> What is required: Work through the data below and copy out every line where "chevron" is found.

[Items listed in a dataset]
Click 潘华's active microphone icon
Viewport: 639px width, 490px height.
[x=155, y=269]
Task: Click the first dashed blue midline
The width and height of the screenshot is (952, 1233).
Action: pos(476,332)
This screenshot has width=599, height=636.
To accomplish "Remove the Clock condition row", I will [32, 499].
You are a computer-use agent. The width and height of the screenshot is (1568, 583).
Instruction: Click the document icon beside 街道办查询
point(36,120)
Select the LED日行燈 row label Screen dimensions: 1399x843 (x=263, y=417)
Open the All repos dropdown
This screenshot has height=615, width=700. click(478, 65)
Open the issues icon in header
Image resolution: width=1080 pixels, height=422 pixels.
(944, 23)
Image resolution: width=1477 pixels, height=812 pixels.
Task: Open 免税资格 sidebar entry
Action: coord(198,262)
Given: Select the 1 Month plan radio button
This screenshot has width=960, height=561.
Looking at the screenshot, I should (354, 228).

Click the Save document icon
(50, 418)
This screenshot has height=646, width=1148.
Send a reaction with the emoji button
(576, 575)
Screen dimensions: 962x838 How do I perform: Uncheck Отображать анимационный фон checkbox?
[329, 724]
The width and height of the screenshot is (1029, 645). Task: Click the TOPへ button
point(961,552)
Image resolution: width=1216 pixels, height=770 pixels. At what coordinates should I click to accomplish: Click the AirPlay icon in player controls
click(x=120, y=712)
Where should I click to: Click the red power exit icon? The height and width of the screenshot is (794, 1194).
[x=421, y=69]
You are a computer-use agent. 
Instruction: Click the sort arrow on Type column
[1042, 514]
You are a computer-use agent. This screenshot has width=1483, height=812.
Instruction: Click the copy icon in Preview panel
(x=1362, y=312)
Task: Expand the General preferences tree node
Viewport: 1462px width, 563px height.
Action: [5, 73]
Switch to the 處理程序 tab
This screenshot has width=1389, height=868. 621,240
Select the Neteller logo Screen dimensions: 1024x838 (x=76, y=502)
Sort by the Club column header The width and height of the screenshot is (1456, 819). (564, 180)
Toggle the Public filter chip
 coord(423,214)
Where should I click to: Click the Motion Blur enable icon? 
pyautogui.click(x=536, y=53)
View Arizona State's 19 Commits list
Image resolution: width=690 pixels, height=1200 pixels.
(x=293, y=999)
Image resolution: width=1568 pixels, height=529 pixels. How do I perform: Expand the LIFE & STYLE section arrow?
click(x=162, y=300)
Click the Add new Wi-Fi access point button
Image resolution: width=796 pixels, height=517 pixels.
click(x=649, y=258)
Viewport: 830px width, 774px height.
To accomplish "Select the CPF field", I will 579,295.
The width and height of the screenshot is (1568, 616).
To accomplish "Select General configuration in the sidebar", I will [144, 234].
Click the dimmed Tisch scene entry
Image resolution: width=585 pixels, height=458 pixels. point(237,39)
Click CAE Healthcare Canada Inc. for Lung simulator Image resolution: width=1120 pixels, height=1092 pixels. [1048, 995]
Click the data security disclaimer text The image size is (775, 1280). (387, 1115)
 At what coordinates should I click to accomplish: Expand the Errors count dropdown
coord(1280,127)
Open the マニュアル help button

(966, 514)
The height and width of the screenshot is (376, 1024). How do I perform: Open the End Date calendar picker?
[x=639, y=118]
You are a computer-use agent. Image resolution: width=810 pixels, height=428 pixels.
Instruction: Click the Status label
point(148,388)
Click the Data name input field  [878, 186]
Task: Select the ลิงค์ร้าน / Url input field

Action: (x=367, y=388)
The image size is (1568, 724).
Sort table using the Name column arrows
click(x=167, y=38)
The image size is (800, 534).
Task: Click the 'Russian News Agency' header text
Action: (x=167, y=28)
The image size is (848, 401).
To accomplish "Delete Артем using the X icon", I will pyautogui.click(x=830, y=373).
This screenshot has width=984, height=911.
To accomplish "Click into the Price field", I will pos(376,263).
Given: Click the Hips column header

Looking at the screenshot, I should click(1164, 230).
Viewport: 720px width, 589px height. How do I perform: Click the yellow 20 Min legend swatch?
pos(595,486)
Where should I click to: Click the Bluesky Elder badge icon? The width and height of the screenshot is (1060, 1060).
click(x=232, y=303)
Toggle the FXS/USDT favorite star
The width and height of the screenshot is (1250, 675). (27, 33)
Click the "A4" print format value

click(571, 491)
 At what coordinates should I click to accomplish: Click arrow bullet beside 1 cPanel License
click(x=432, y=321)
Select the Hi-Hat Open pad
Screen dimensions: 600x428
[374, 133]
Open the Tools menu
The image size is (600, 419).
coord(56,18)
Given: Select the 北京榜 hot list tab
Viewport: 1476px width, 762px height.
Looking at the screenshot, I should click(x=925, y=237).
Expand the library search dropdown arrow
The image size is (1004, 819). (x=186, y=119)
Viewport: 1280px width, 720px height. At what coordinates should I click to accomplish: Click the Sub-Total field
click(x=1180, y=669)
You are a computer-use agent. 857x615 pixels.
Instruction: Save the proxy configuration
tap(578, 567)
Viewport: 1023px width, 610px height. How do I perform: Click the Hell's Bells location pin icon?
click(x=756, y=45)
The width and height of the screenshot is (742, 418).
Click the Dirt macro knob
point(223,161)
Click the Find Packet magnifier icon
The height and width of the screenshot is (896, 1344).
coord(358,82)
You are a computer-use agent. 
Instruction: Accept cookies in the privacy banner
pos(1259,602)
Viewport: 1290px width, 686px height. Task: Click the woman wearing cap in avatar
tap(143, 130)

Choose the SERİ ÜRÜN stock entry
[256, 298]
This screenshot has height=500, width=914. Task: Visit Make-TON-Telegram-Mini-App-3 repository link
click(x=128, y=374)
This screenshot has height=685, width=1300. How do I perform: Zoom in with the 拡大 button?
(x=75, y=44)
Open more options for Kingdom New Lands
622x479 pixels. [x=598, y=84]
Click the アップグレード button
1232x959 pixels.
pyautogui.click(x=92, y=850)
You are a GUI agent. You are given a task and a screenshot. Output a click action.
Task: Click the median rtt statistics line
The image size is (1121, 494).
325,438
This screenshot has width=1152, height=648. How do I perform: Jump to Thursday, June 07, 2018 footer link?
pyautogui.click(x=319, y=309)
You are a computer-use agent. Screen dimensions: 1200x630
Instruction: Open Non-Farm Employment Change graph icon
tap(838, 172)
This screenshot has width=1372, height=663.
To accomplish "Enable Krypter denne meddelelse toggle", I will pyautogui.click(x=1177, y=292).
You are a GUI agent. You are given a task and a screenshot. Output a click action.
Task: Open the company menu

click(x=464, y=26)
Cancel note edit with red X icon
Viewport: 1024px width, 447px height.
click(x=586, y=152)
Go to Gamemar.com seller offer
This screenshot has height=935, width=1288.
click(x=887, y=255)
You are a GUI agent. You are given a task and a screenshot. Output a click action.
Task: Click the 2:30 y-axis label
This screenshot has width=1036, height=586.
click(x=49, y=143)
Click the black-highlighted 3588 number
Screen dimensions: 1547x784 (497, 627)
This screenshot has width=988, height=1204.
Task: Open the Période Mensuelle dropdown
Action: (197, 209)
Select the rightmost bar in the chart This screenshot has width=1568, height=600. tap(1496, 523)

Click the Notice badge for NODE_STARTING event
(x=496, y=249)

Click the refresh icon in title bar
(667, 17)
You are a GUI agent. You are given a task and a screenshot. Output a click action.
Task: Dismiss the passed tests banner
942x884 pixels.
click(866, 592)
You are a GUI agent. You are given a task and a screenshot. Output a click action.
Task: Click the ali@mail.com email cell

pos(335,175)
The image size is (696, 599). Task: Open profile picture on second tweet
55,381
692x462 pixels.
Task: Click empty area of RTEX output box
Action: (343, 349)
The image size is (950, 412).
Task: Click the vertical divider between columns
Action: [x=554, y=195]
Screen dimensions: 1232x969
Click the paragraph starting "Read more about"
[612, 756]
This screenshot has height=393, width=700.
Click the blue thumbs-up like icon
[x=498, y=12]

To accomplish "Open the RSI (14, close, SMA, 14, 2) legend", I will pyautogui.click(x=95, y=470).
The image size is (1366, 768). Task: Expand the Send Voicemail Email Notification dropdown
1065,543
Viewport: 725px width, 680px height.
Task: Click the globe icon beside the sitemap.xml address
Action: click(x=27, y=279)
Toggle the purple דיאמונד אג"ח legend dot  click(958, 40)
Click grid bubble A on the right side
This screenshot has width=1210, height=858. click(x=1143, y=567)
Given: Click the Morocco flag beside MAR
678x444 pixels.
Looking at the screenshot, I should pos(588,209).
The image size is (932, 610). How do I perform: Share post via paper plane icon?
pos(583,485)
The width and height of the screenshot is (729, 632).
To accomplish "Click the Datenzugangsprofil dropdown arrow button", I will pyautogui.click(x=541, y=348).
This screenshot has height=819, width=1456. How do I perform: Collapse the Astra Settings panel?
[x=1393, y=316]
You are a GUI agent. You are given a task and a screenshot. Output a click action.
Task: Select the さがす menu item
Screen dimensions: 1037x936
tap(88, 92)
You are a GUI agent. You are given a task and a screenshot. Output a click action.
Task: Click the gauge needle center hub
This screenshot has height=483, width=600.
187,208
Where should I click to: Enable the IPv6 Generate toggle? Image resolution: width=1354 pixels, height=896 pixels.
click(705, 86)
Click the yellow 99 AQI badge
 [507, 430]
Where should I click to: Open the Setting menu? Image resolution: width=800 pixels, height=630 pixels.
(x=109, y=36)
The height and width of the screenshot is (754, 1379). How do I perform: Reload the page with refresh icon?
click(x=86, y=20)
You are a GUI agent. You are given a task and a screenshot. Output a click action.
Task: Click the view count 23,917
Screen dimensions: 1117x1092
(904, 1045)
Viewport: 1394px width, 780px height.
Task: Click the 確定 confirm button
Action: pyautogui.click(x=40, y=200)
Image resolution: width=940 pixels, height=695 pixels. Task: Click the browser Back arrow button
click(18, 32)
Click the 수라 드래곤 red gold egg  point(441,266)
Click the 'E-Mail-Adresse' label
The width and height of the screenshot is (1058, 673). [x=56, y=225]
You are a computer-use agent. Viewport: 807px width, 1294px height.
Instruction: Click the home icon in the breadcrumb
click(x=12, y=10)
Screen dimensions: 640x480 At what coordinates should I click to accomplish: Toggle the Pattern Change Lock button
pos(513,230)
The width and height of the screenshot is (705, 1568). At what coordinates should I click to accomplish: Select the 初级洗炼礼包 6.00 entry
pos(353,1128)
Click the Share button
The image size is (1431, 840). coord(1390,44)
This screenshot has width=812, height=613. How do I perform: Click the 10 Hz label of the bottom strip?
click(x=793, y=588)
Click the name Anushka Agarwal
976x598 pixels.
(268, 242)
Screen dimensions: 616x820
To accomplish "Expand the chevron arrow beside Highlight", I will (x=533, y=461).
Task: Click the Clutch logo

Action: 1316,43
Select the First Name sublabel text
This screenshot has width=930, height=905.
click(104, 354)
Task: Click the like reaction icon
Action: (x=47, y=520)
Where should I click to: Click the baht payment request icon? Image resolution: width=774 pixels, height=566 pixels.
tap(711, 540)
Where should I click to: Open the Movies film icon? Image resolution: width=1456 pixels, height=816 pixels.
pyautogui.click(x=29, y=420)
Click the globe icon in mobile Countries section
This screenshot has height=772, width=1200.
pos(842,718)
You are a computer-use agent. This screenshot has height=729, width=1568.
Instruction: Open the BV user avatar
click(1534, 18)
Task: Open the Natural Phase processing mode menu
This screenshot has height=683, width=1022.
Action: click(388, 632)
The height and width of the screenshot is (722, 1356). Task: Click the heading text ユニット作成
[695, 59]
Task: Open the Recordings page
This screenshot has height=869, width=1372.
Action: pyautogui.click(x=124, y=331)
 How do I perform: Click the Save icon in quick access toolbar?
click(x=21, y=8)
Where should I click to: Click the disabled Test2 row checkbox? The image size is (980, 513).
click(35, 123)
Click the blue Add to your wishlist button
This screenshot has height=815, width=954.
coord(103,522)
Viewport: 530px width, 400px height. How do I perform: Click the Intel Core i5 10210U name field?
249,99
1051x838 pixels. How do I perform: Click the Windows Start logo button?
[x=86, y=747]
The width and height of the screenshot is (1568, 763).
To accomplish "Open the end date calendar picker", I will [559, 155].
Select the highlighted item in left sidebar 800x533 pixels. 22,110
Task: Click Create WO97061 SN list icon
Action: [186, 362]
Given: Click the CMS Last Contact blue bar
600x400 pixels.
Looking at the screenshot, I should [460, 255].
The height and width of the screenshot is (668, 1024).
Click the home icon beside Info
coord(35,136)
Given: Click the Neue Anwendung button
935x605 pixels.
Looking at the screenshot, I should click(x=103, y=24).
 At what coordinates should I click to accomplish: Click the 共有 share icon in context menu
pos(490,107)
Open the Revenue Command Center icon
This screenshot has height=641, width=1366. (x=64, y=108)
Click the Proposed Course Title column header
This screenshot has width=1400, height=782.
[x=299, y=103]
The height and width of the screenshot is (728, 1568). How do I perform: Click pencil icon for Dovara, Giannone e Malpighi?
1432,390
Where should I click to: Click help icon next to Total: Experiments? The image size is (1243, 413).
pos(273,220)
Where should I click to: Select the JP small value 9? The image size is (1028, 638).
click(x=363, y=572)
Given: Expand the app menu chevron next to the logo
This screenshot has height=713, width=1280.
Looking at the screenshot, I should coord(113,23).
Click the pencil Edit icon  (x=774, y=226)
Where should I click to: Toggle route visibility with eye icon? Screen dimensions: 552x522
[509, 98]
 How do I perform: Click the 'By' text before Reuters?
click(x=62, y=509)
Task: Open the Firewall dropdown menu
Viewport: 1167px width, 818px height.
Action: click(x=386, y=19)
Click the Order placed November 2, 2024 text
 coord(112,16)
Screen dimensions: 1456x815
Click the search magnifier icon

> Response box:
To accomplish "Expand the chevron arrow beside Highlight", I will (x=533, y=461).
Given: Expand the app menu chevron next to the logo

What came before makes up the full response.